First off, many of the editions in Amazon are partial reprints of the original 1841 edition. Anything with 200 or so pages is badly incomplete. The book you want must have all 16 chapters.
Second, most of the print editions, especially those claiming about 400-odd pages, are complete, but have type so small as to severely limit your reading pleasure. You must understand there is no copyright protection for the original English author so anyone can rip it off, and to make the most money many of these "artists" try to print as few literal pages as possible. The two editions I have bought (in 1967 at a bookstore and 2003 on Amazon), both published in London, have about 700 pages, including the dozen or so original hand illustrations. This is the print edition you want.

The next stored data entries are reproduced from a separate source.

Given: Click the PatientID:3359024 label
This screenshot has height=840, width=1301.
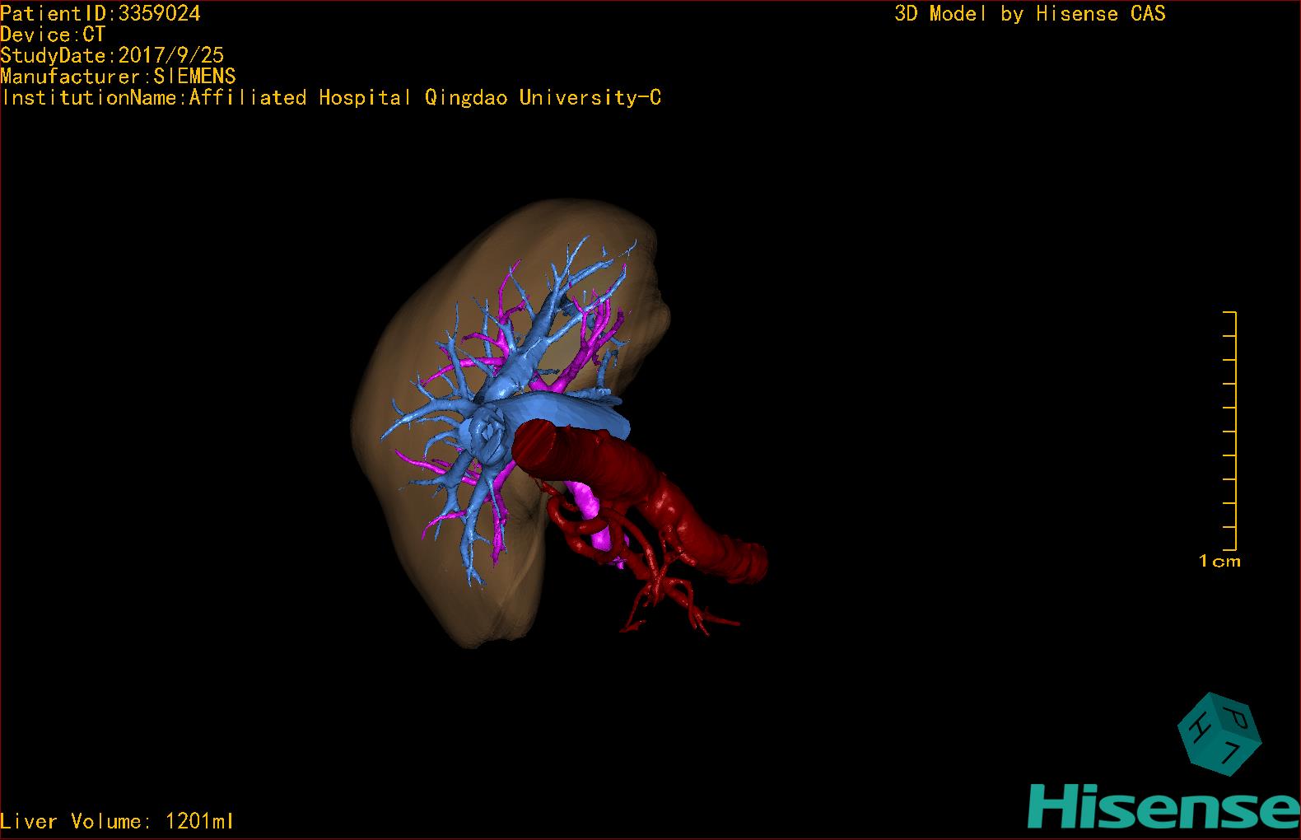Looking at the screenshot, I should click(100, 13).
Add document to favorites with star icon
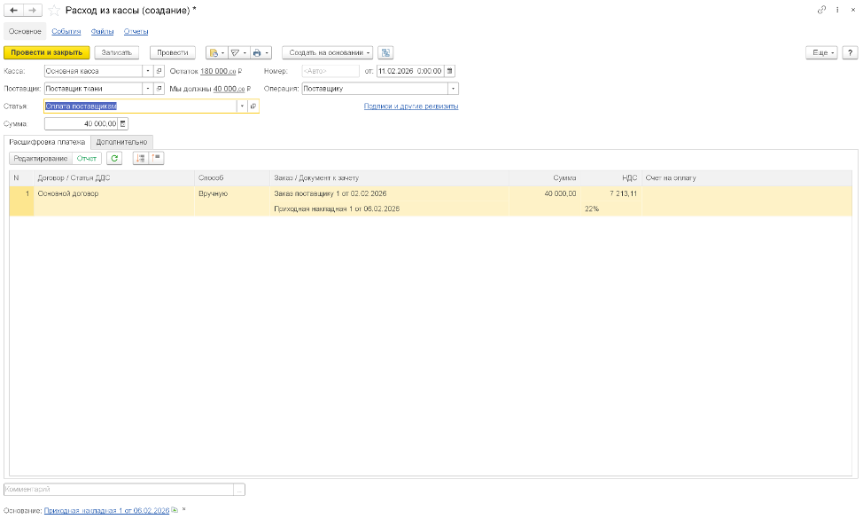 click(x=54, y=10)
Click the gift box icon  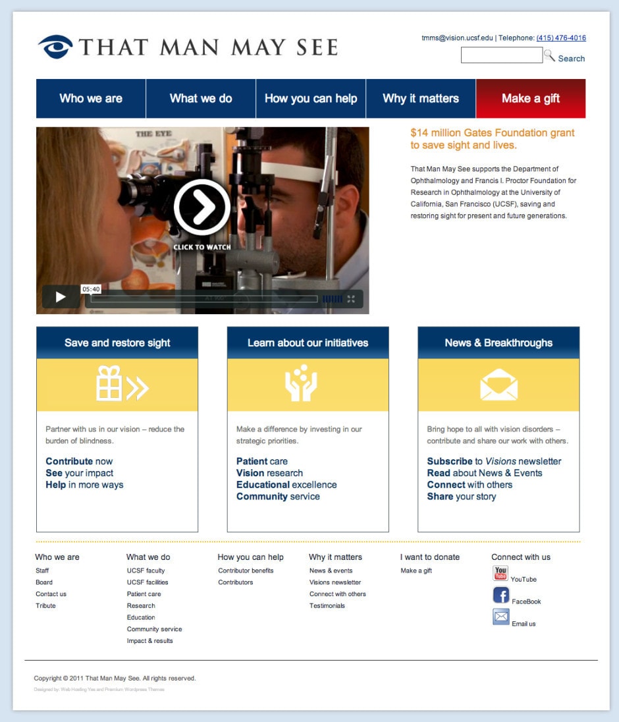109,385
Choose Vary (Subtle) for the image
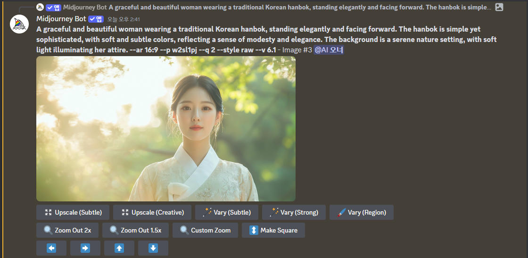Screen dimensions: 528x258 tap(227, 212)
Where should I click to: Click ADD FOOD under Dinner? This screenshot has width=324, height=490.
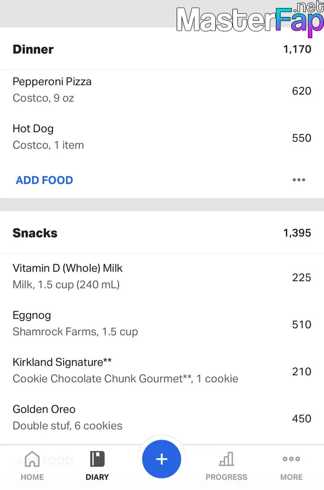45,180
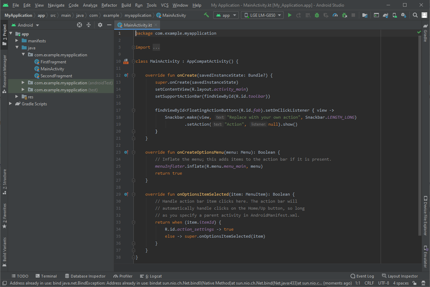Open the Event Log button
The image size is (430, 287).
[362, 276]
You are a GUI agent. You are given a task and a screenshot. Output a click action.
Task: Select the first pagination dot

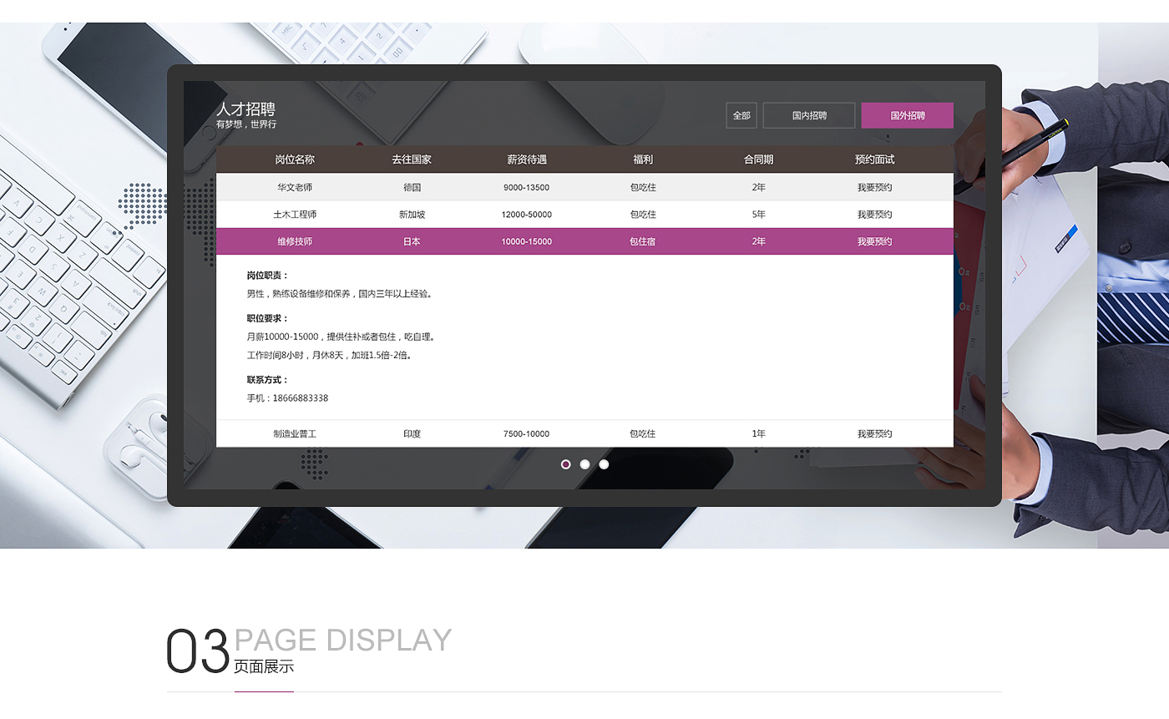565,464
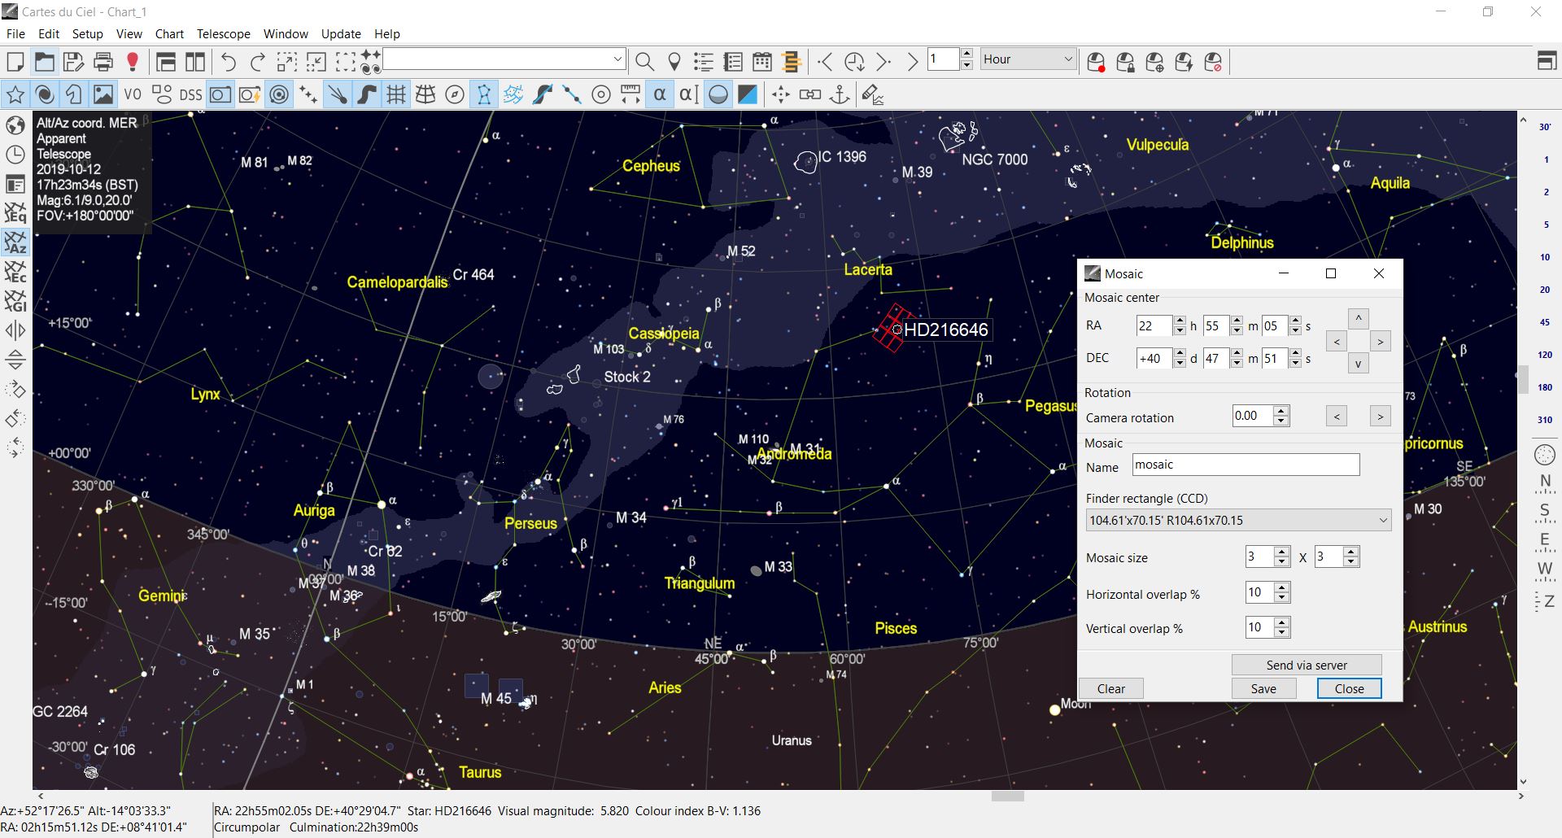Expand the Finder rectangle (CCD) dropdown

(1382, 521)
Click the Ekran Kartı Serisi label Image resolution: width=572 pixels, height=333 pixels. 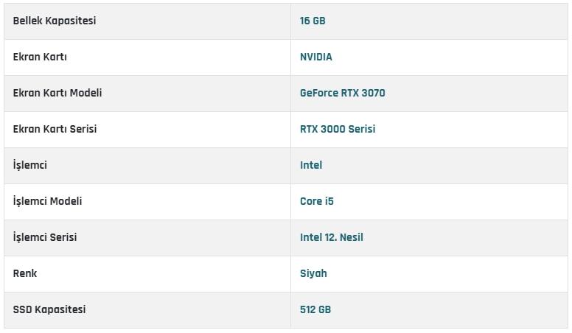pyautogui.click(x=55, y=129)
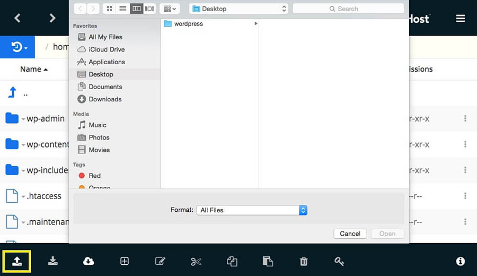The height and width of the screenshot is (276, 477).
Task: Select Downloads in Favorites sidebar
Action: click(105, 99)
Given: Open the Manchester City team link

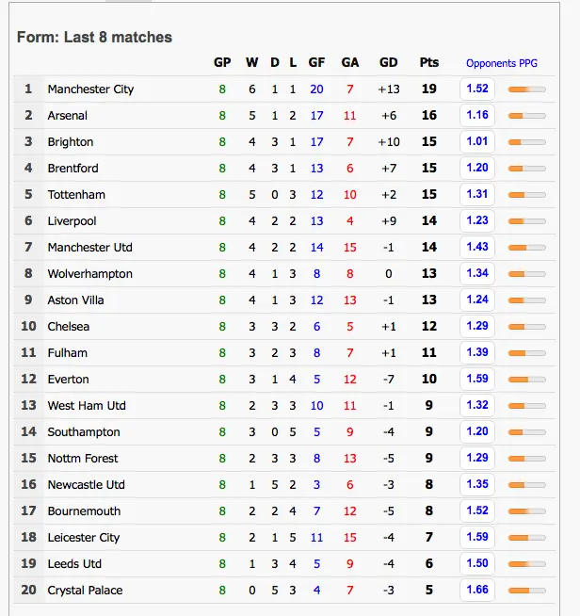Looking at the screenshot, I should pos(90,89).
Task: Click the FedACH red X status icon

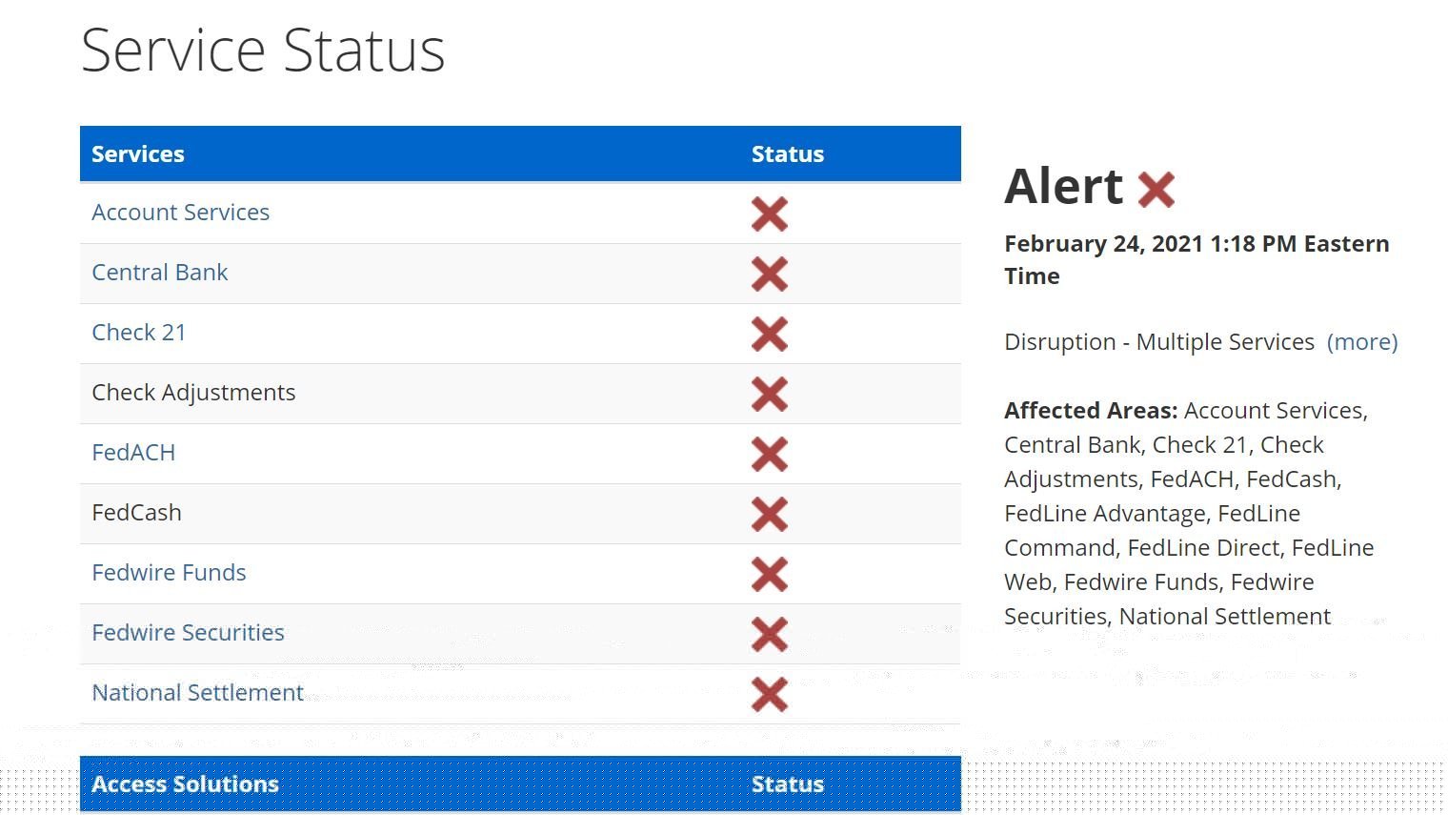Action: coord(769,454)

Third, to solve the type-size problem, acquiring a Kindle edition can be a good answer. It can also be priced as cheaply as 99 cents or even 0. But beware of what it contains as well. When I clicked on the Kindle version of a complete 16-chapter print version (the one on which I am writing this review) it turned out that the free Kindle version was shorted to just a few chapters, which I was able to discover only after I downloaded it
Fourth, the completely independent book, Gustave Le Bon's "The Crowd", originally published in 1895 is equally worth reading.
You'll love both books; make sure you actually enjoy them and get the whole things, as well.
The simple fact of delusional actions impacting the masses has never been far from the headlines. This book helps bring that fact into sharper focus.